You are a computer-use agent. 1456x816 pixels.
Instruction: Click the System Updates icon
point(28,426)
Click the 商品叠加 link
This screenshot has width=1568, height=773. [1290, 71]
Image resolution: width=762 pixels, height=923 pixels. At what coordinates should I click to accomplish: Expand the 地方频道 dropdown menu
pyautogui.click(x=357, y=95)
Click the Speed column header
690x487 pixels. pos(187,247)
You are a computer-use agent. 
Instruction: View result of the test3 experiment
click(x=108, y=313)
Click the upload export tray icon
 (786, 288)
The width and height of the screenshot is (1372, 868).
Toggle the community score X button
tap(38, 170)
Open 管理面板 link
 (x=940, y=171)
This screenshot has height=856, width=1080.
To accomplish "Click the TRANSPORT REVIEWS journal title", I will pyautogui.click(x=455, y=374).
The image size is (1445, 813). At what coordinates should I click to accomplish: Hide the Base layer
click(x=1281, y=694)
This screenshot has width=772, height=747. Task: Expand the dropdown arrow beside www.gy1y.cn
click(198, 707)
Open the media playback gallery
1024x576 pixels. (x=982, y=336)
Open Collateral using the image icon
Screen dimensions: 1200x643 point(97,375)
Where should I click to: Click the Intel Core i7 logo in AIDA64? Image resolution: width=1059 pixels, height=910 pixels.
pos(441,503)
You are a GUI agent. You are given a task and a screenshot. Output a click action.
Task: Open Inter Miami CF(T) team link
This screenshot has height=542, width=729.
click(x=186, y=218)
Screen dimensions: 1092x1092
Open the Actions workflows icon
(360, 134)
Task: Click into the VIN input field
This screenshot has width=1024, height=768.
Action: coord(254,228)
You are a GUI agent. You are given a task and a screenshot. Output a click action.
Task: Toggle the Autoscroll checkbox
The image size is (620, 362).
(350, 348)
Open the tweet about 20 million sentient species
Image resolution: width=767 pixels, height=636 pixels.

:::::

What needs to be done | Reproduce each of the entries exactly, omitting none.

Exercise result |
You are a computer-use agent. 1456x816 pixels.
Instruction: Click the System Updates icon
point(28,426)
Click the 商品叠加 link
This screenshot has width=1568, height=773. [1290, 71]
Image resolution: width=762 pixels, height=923 pixels. At what coordinates should I click to accomplish: Expand the 地方频道 dropdown menu
pyautogui.click(x=357, y=95)
Click the Speed column header
690x487 pixels. pos(187,247)
You are a computer-use agent. 
Instruction: View result of the test3 experiment
click(x=108, y=313)
Click the upload export tray icon
 (786, 288)
The width and height of the screenshot is (1372, 868).
Toggle the community score X button
tap(38, 170)
Open 管理面板 link
 (x=940, y=171)
This screenshot has height=856, width=1080.
To accomplish "Click the TRANSPORT REVIEWS journal title", I will pyautogui.click(x=455, y=374).
The image size is (1445, 813). At what coordinates should I click to accomplish: Hide the Base layer
click(x=1281, y=694)
This screenshot has width=772, height=747. Task: Expand the dropdown arrow beside www.gy1y.cn
click(198, 707)
Open the media playback gallery
1024x576 pixels. (x=982, y=336)
Open Collateral using the image icon
Screen dimensions: 1200x643 point(97,375)
Where should I click to: Click the Intel Core i7 logo in AIDA64? Image resolution: width=1059 pixels, height=910 pixels.
pos(441,503)
You are a GUI agent. You are given a task and a screenshot. Output a click action.
Task: Open Inter Miami CF(T) team link
This screenshot has height=542, width=729.
click(x=186, y=218)
Screen dimensions: 1092x1092
Open the Actions workflows icon
(360, 134)
Task: Click into the VIN input field
This screenshot has width=1024, height=768.
Action: coord(254,228)
You are a GUI agent. You are given a task and a screenshot. Output a click action.
Task: Toggle the Autoscroll checkbox
The image size is (620, 362).
(350, 348)
Open the tweet about 20 million sentient species
Image resolution: width=767 pixels, height=636 pixels.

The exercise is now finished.